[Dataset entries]

* Begin *

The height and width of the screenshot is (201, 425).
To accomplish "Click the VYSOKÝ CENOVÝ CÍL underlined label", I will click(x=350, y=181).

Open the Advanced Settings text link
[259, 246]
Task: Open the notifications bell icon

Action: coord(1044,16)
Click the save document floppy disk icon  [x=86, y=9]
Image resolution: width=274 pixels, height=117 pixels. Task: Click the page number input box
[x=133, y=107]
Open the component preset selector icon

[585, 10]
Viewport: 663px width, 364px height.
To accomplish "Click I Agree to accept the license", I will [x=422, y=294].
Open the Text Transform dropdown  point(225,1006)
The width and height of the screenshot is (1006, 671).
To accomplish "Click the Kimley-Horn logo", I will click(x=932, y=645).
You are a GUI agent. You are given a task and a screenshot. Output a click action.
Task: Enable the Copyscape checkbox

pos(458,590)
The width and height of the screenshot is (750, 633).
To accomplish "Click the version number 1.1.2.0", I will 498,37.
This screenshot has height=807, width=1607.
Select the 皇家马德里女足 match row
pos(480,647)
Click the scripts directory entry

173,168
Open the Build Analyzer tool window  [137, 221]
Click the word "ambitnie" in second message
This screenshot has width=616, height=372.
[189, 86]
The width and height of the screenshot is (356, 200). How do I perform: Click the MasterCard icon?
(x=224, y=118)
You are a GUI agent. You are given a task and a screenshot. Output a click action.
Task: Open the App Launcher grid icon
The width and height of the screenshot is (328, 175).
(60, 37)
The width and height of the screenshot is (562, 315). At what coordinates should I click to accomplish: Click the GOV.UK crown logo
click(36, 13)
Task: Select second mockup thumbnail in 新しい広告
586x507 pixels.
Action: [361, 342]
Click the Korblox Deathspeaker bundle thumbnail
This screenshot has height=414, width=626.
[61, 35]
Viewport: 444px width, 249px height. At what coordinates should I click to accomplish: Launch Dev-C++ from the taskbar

* End *

◆ **What you are asked to do**
Copy out every one of the entries above, word for word and in the same order.

◆ **Response**
The height and width of the screenshot is (201, 425).
To accomplish "Click the VYSOKÝ CENOVÝ CÍL underlined label", I will click(x=350, y=181).

Open the Advanced Settings text link
[259, 246]
Task: Open the notifications bell icon

Action: coord(1044,16)
Click the save document floppy disk icon  [x=86, y=9]
Image resolution: width=274 pixels, height=117 pixels. Task: Click the page number input box
[x=133, y=107]
Open the component preset selector icon

[585, 10]
Viewport: 663px width, 364px height.
To accomplish "Click I Agree to accept the license", I will [x=422, y=294].
Open the Text Transform dropdown  point(225,1006)
The width and height of the screenshot is (1006, 671).
To accomplish "Click the Kimley-Horn logo", I will click(x=932, y=645).
You are a GUI agent. You are given a task and a screenshot. Output a click action.
Task: Enable the Copyscape checkbox

pos(458,590)
The width and height of the screenshot is (750, 633).
To accomplish "Click the version number 1.1.2.0", I will 498,37.
This screenshot has height=807, width=1607.
Select the 皇家马德里女足 match row
pos(480,647)
Click the scripts directory entry

173,168
Open the Build Analyzer tool window  [137, 221]
Click the word "ambitnie" in second message
This screenshot has width=616, height=372.
[189, 86]
The width and height of the screenshot is (356, 200). How do I perform: Click the MasterCard icon?
(x=224, y=118)
You are a GUI agent. You are given a task and a screenshot. Output a click action.
Task: Open the App Launcher grid icon
The width and height of the screenshot is (328, 175).
(60, 37)
The width and height of the screenshot is (562, 315). At what coordinates should I click to accomplish: Click the GOV.UK crown logo
click(36, 13)
Task: Select second mockup thumbnail in 新しい広告
586x507 pixels.
Action: [361, 342]
Click the Korblox Deathspeaker bundle thumbnail
This screenshot has height=414, width=626.
[61, 35]
Viewport: 444px width, 249px height. At what coordinates should I click to accomplish: Launch Dev-C++ from the taskbar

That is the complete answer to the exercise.